Search code examples
bazel

How to write a genrule to apply a patch


I'm trying to write a genrule in bazel BUILD for one of the packages. The purpose is that rule must apply one patch on the package source. I've written it as below -

genrule(
    name = "patching_rule",
    srcs = ["Package"],
    outs = ["test_output.txt"],
    cmd = "cd $(location Package); patch -p0 < /tmp/mypatch.patch",
)

Reading the bazel BUILD document, I came to know that "outs" is a required field. However, my patch is surely going to generate nothing. It's just 2-3 lines of code change that it will make in Package source code. I can't keep "outs" empty, also unable to add a dummy file there. Could anyone please help me how to fix this problem?

Thanks in advance, Nishidha


Solution

  • As said in the comment, if you wish to patch in a genrule you need to declare the sources to patch as inputs and the resulting source as outputs, genrule, and Bazel build does not allow to modify the input tree in general.
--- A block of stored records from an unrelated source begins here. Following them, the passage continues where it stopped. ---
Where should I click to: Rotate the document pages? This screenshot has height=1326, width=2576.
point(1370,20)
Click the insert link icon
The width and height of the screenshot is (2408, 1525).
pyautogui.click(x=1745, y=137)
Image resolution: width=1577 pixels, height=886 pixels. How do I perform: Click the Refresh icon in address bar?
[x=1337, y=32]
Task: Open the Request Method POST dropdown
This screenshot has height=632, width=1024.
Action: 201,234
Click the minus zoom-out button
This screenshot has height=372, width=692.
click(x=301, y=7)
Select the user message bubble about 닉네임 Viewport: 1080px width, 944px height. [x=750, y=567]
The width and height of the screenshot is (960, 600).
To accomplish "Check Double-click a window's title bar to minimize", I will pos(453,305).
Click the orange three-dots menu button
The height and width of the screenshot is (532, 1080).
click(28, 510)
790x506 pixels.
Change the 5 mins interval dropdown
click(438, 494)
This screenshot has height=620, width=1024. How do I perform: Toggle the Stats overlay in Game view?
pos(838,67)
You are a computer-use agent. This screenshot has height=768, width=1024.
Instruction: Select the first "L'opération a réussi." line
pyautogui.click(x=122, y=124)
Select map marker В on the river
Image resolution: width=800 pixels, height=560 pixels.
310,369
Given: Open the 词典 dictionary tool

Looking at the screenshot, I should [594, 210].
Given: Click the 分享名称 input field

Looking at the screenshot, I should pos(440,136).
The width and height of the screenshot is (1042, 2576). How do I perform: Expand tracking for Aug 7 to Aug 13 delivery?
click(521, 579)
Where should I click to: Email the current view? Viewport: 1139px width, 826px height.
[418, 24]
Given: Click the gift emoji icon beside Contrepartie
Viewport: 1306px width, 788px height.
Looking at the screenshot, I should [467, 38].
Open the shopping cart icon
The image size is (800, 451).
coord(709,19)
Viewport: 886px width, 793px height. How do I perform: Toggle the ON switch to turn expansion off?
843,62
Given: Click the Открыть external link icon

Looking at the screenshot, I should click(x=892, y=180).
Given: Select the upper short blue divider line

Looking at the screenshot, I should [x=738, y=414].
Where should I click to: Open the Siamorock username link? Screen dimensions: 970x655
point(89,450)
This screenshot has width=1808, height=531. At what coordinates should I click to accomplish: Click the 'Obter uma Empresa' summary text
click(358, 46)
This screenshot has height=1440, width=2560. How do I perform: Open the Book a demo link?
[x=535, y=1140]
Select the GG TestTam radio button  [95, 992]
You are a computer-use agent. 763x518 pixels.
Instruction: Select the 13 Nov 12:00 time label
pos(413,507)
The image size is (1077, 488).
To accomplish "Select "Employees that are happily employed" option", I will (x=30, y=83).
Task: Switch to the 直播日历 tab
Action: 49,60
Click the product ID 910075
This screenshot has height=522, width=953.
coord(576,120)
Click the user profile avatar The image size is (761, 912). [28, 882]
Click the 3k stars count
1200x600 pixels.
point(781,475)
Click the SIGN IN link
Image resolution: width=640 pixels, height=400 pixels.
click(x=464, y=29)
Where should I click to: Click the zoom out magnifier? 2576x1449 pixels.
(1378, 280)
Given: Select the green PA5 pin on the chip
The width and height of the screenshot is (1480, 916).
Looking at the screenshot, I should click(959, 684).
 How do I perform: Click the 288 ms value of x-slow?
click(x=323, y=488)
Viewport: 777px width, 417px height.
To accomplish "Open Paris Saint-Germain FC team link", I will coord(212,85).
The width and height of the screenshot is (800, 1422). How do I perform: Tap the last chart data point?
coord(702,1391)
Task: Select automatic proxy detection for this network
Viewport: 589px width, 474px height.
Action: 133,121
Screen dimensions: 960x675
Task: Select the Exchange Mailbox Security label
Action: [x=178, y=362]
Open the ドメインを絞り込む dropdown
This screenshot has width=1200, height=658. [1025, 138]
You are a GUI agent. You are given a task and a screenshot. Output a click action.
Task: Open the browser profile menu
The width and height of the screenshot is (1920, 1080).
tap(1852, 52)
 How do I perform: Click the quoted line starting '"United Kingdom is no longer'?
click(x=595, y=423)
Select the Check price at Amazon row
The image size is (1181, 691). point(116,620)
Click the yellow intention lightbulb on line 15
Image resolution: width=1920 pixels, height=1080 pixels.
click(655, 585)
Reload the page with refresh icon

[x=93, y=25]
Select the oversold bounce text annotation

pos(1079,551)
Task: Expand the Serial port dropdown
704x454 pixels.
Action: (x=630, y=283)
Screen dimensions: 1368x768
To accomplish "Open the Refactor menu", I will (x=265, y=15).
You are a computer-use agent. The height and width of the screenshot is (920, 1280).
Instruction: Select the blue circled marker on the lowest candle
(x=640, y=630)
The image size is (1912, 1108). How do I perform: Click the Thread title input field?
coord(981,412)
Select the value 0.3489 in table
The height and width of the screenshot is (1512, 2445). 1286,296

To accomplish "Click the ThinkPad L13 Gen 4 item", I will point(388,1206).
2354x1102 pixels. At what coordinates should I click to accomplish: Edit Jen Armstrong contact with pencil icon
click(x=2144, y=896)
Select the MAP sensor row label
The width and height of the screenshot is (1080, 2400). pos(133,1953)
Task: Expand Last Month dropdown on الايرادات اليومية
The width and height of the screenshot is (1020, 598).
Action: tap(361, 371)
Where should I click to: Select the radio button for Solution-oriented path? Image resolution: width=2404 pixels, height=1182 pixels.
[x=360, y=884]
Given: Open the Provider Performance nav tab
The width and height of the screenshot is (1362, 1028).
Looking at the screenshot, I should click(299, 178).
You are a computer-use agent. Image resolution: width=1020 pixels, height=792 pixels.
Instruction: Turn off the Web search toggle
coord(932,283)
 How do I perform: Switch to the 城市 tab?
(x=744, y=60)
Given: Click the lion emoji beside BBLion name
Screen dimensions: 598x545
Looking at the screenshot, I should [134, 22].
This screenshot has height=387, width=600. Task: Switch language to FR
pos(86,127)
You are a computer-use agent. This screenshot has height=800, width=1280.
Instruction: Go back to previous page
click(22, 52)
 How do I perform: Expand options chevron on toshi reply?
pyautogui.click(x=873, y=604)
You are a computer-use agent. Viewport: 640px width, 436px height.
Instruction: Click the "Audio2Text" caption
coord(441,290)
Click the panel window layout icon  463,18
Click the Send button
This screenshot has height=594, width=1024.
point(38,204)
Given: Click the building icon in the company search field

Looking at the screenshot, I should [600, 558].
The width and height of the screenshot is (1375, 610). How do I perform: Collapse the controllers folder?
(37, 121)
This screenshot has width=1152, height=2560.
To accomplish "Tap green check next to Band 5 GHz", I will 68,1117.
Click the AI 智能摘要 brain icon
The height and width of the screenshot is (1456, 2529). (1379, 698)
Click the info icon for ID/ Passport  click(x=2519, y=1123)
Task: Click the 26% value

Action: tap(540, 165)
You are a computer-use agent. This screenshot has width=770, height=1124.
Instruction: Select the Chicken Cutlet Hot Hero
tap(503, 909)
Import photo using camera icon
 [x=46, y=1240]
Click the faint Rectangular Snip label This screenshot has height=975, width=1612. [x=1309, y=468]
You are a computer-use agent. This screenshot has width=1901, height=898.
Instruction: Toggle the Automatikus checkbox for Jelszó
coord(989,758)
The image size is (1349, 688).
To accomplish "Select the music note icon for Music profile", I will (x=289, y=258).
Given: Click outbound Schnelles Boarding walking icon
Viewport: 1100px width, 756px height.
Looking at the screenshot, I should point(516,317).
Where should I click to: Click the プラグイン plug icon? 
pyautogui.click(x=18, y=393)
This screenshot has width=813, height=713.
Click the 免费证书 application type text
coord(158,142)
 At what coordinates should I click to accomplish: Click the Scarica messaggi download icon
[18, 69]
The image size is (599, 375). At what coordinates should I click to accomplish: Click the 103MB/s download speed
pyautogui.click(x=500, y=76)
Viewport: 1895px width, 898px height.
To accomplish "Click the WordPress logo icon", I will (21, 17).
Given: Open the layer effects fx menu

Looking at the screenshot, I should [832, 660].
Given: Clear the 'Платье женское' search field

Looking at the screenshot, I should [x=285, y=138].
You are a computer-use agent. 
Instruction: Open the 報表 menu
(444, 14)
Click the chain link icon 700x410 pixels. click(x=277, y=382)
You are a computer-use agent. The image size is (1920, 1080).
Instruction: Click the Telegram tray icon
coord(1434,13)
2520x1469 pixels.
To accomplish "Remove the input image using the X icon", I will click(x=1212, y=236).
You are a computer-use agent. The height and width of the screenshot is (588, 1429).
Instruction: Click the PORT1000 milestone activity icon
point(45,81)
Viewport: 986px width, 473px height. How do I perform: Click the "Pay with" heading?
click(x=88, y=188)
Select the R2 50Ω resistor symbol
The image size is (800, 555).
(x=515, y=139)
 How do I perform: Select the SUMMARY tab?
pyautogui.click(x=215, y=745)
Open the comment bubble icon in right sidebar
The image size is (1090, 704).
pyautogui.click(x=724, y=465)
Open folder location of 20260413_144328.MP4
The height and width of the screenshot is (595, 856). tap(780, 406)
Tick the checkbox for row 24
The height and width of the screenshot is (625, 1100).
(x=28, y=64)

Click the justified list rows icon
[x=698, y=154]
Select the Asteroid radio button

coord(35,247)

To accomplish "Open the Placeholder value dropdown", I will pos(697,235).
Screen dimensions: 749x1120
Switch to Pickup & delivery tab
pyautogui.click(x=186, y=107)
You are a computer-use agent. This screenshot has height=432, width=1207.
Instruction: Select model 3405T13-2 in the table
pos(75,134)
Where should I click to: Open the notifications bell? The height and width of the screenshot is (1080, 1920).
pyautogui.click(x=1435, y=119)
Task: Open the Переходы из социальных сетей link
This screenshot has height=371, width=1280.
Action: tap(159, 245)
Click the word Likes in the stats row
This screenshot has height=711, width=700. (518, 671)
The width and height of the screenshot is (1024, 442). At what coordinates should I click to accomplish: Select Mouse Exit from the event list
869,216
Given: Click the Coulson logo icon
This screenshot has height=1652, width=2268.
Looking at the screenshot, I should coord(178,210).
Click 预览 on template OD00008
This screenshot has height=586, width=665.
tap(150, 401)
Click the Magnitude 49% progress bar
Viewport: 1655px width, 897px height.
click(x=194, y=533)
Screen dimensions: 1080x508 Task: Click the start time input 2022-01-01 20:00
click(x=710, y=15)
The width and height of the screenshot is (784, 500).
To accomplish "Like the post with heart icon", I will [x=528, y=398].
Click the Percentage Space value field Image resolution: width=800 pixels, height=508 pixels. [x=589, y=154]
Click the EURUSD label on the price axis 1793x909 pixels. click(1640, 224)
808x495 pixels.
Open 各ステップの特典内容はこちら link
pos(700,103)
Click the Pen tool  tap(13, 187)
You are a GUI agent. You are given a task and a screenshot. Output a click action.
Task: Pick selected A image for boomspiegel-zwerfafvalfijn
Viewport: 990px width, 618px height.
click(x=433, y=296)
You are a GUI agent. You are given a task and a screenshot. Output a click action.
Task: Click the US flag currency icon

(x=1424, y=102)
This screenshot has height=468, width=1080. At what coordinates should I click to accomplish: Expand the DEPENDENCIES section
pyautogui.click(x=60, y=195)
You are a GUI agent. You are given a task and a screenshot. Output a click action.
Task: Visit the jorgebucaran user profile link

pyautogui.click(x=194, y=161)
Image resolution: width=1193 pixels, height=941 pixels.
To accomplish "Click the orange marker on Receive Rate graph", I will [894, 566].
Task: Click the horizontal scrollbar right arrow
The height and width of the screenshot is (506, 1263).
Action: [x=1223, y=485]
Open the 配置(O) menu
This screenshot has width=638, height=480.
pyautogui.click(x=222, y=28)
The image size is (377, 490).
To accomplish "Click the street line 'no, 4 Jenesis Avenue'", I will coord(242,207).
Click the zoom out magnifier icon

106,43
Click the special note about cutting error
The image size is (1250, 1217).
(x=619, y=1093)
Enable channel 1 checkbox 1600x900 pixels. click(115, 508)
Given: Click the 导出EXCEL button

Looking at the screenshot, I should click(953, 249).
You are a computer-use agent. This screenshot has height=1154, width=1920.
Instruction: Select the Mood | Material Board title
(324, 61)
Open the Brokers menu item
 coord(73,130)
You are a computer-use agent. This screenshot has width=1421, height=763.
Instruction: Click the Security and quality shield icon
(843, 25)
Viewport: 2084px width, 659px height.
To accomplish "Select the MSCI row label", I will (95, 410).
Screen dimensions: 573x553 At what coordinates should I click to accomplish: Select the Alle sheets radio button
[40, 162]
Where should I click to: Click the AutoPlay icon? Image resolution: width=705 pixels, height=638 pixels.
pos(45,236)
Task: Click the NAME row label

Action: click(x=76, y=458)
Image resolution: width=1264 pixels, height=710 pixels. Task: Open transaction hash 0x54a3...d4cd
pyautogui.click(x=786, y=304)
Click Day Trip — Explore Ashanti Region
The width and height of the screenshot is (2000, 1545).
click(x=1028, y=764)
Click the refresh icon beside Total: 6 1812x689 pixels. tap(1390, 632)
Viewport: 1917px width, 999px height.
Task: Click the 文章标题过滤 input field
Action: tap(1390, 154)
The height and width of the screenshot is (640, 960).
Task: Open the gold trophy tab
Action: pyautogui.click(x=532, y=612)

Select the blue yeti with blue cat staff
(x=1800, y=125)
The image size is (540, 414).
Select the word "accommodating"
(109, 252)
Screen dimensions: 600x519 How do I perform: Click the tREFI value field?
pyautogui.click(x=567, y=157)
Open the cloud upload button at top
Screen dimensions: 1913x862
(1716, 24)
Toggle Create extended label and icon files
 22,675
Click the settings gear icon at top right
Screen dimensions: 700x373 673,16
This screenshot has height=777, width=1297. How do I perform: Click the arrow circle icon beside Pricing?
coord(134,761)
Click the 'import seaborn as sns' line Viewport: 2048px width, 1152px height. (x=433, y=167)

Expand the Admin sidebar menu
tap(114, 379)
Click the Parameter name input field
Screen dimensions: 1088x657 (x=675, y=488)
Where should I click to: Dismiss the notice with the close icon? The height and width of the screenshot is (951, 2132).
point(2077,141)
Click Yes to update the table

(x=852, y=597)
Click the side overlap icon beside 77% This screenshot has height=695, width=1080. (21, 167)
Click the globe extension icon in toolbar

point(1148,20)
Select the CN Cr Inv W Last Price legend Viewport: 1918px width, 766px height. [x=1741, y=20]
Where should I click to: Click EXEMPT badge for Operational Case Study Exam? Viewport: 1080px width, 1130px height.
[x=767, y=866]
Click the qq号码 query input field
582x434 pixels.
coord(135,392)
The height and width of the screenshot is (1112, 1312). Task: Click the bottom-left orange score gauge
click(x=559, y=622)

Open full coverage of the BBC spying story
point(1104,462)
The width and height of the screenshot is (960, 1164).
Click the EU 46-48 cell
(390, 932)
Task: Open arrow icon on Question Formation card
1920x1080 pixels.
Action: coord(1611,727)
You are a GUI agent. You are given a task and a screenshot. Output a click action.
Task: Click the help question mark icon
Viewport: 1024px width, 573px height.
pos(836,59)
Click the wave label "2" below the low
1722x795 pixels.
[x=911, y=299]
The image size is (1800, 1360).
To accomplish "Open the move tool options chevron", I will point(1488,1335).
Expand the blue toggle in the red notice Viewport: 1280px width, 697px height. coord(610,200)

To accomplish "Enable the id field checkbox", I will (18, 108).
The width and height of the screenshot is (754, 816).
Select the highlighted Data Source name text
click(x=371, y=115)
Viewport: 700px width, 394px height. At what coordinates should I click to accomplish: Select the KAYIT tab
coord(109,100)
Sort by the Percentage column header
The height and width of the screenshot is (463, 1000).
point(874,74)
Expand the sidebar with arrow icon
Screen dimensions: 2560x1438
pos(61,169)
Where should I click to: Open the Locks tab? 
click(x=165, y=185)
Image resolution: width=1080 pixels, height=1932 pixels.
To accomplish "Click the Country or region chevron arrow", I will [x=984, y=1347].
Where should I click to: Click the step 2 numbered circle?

    However, since this specific case is for patching an external repository (TensorFlow), you can replace whichever repository you are using (probably a local_repository) in the WORKSPACE file with a custom implementation (let's name it local_patched_repository), so the WORKSPACE file part will look like:

    load("//:local_patched_repository.bzl", "local_patched_repository")
    local_patched_repository(
        name = "org_tensorflow",
        path = "tensorflow",
        patch = "//:mypatch.patch",
    )
    

    With a BUILD file (can be empty), mypatch.patch and local_patched_repository.bzl next to the WORKSPACE file. Now the content of local_patched_repository.bzl would look like:

    def _impl(rctxt):
      path = rtcxt.attr.path
      # This path is a bit ugly to get the actual path if it is relative.
      if path[0] != "/":
        # rctxt.path(Label("//:BUILD")) will returns a path to the BUILD file
        # in the current workspace, so getting the dirname get the path
        # relative to the workspace.
        path = rctxt.path(Label("//:BUILD")).dirname + "/" + path
      # Copy the repository
      result = rctxt.execute(["cp", "-fr", path + "/*", rctxt.path()])
      if result.return_code != 0:
        fail("Failed to copy %s (%s)" % (rctxt.attr.path, result.return_code))
      # Now patch the repository
      patch_file = str(rctxt.path(rctxt.attr.patch).realpath)
      result = rctxt.execute(["bash", "-c", "patch -p0 < " + patch_file])
      if result.return_code != 0:
        fail("Failed to patch (%s): %s" % (result.return_code, result.stderr))
    
    local_patched_repository = repository_rule(
        implementation=_impl,
        attrs={
            "path": attr.string(mandatory=True),
            "patch": attr.label(mandatory=True)
        },
        local = True)
    

    Of course this is a quick implementation and there is a catch to it: local = True will make this repository being recomputed a lot and if patching is slow, you might want to remove it (which means we won't see change in files in the tensorflow repository). It won't get rebuild normally unless you do change a file, unless you hit a bazel bug.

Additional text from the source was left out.